Predicting Dreissena spp. presence and biomass as a function of Lake Huron environmental characteristics

Abstract

Invasive dreissenid mussels (Dreissena polymorpha and Dreissena rostriformis bugensis) have had multiple effects on Great Lakes ecosystems, changing benthic habitats and altering food web structure and nutrient cycling on lake-wide scales. The severity of these effects depends on dreissenid density and biomass distributions, therefore, dreissenid abundances must be well understood before their impacts can be accurately estimated and managed. This thesis explores whether environmental factors can quantify and predict dreissenid distributions and abundances on a lake-wide scale.
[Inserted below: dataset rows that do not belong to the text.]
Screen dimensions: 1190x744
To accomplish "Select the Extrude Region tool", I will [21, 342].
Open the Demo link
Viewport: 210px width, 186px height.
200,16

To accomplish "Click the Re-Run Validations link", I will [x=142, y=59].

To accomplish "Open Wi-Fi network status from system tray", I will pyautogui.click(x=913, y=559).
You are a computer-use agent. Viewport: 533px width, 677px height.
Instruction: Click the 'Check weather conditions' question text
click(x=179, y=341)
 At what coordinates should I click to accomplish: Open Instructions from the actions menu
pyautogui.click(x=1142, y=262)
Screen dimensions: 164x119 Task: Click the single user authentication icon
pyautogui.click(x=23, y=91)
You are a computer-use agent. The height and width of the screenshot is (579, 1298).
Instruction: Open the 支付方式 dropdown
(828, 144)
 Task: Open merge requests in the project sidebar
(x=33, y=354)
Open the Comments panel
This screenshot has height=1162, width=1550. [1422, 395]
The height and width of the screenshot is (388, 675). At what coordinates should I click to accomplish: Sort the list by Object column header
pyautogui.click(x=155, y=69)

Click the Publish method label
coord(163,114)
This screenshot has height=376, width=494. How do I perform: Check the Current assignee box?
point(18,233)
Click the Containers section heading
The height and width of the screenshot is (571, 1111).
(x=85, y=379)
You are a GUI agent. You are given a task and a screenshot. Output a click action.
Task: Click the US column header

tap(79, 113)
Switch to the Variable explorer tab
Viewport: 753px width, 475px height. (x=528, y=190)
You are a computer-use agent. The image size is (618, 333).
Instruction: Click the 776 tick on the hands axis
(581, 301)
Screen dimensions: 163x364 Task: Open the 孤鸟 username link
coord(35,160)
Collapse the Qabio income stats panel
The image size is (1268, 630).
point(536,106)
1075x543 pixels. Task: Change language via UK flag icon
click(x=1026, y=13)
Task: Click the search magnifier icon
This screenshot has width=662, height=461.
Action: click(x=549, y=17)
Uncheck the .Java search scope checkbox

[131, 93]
Spatial trends in dreissenid distribution and abundance were examined using dreissenid mussel abundance data from the 2017 Lake Huron Coordinated Science and Monitoring Initiative (CSMI) survey. A suite of models was developed using ten environmental explanatory variables to interpolate and predict dreissenid presence and biomass. Specifically, I developed an empirical Bayesian kriging model (r2 = 0.61), boosted regression tree models for abundance of quagga mussels (r2 = 0.27) and both mussel species (r2 = 0.23), and a boosted regression tree model of dreissenid presence (ROC score 0.735). The most important explanatory variables for dreissenid biomass were February maximum bottom temperature, substrate, bathymetry, tributary influence, and April colored dissolved organic matter. Dreissenid presence was most well described by distance from the Saginaw River, bathymetry, and February maximum bottom temperature. The inclusion of bathymetry and temperature in all the best performing models indicates the high importance of these variables for dreissenid distribution and abundance. While the models developed performed adequately, future distribution models could be improved through increases in survey effort and improved information about mussel habitat characteristics and environmental constraints. Advanced survey technologies such as autonomous underwater vehicles may be particularly helpful to quickly produce better species abundance and habitat data. Future predictive modeling efforts will be enhanced by incorporating data for other important explanatory variables, such as ionic calcium concentration, currents, and benthic food availability.